Required action: Of the lines below, count those containing the word "agent". Reply with the number alone.

Supplied data:
= Beginning of Section =

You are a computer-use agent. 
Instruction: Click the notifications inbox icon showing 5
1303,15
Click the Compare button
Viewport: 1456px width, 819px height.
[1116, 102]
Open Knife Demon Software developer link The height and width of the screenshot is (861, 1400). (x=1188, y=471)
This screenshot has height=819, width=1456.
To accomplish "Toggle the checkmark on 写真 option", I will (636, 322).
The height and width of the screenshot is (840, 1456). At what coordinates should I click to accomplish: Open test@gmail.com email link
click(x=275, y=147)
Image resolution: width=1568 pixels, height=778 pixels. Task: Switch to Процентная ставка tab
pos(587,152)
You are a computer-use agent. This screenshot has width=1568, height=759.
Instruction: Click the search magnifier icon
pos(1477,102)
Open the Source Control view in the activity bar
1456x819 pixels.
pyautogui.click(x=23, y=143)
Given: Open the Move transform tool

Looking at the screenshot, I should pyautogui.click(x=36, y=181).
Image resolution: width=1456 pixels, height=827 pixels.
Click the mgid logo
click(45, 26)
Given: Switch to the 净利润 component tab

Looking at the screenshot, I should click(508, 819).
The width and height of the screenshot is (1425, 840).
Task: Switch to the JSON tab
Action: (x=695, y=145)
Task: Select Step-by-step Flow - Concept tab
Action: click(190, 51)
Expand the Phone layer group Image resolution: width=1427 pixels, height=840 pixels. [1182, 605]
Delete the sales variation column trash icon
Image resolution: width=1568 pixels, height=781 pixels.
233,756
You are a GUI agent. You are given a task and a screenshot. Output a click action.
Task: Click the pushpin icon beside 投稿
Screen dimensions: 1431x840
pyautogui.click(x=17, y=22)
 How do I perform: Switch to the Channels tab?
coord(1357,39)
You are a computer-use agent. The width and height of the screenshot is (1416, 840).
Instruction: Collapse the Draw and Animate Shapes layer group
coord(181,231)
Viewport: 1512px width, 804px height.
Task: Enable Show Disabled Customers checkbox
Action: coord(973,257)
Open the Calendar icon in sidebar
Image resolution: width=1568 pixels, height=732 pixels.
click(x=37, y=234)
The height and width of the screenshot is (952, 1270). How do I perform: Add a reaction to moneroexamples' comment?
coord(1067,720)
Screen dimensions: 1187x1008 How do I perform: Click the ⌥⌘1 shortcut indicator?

= End of Section =

Response to this exercise: 4